What to produce: Within the material below, transcribe exactly the lines from the one holding "For every named" through the one holding "sign me up! (173, 1377)", keeping both ends and skipping the rest.

Data section:
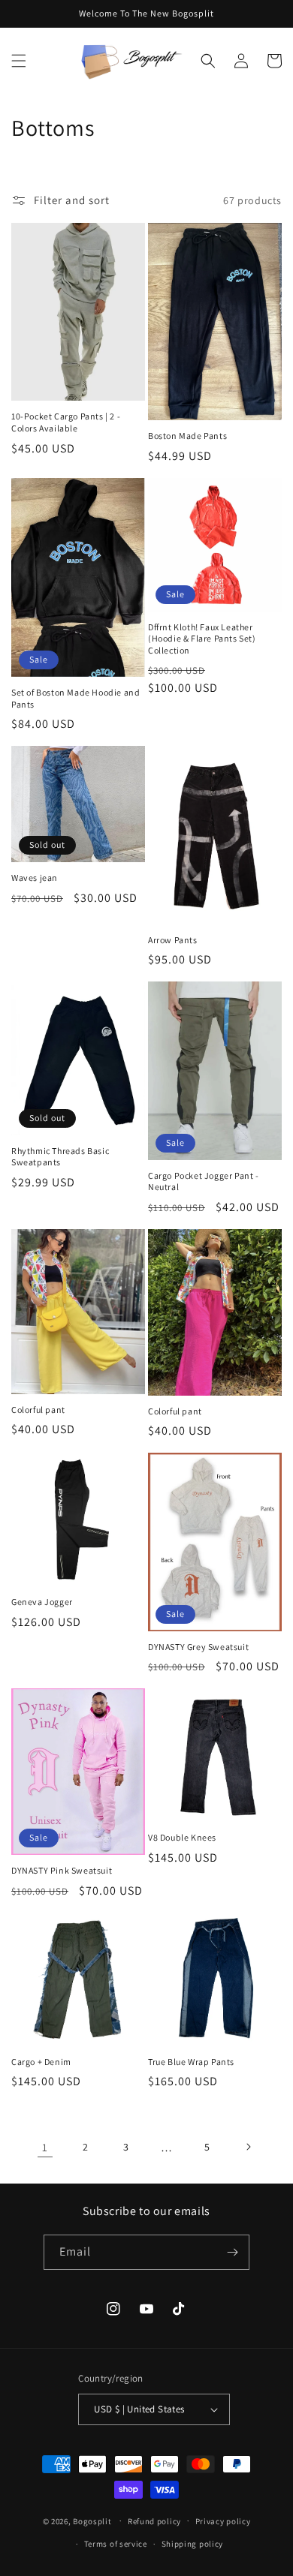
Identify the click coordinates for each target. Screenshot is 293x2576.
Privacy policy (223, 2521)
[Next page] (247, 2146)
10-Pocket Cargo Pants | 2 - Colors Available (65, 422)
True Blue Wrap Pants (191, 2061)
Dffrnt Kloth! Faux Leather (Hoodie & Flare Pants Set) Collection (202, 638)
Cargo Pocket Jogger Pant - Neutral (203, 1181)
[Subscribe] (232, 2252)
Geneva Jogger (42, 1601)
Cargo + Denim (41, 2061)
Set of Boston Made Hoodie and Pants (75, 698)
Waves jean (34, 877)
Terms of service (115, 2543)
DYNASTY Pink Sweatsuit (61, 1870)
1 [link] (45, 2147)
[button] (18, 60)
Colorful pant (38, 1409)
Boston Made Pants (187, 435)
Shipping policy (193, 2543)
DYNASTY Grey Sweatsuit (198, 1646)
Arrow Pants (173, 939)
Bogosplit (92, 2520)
...
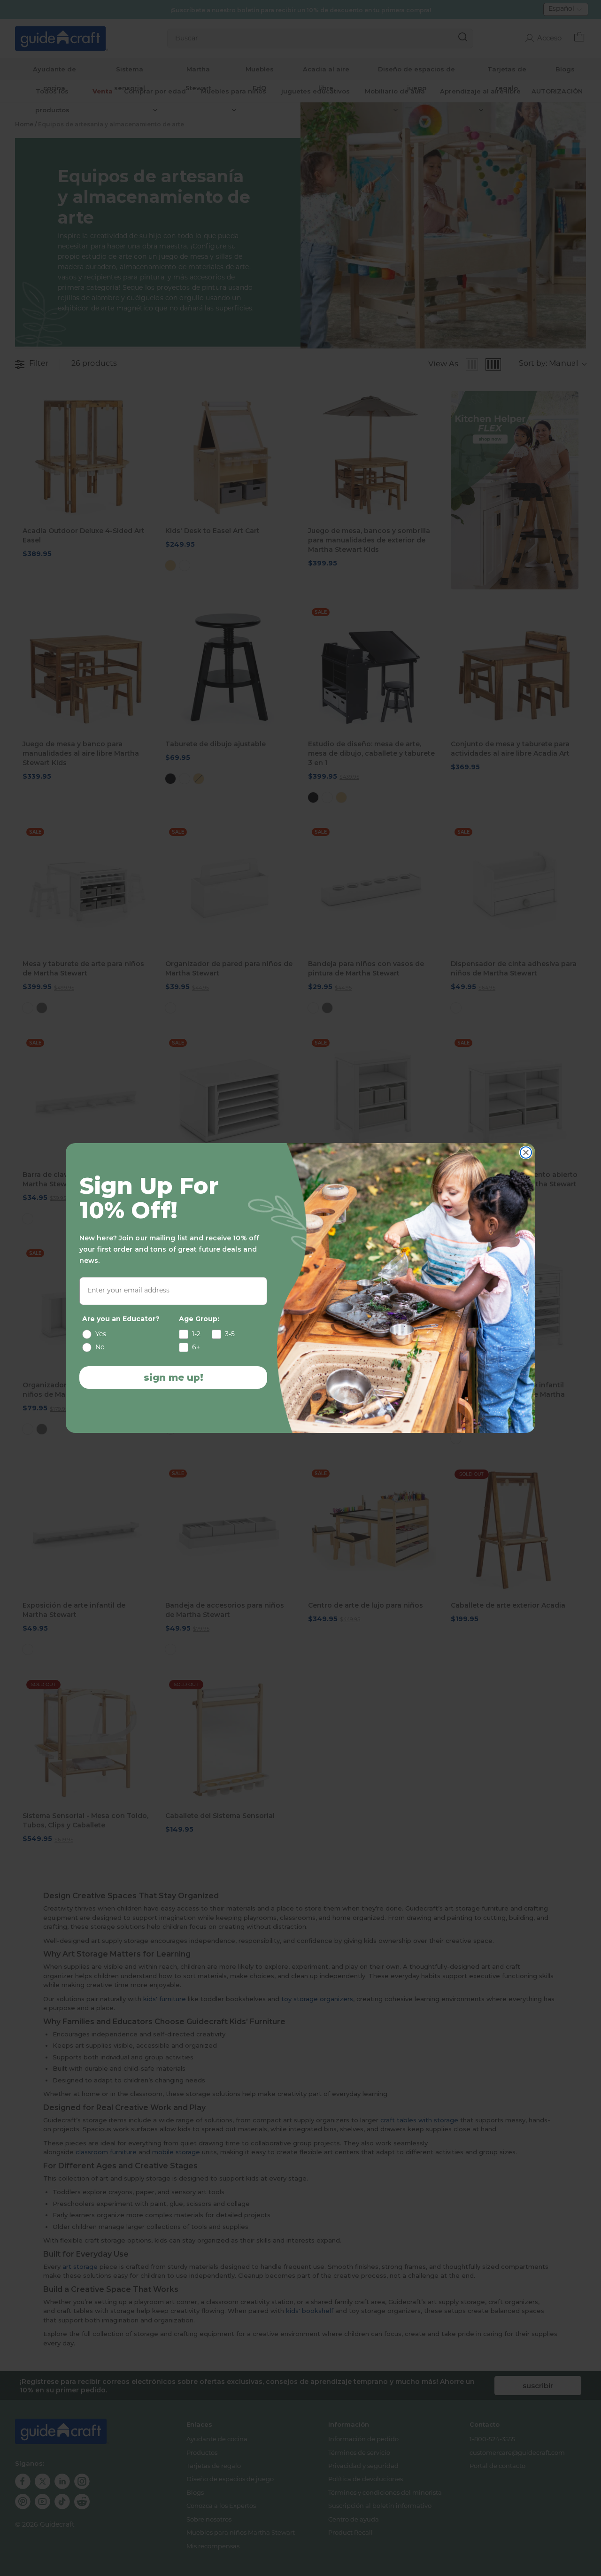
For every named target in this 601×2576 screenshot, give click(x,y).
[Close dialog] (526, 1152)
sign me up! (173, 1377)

Solved exercise:
For every named target in this 601×2576 screenshot, give click(x,y).
[Close dialog] (526, 1152)
sign me up! (173, 1377)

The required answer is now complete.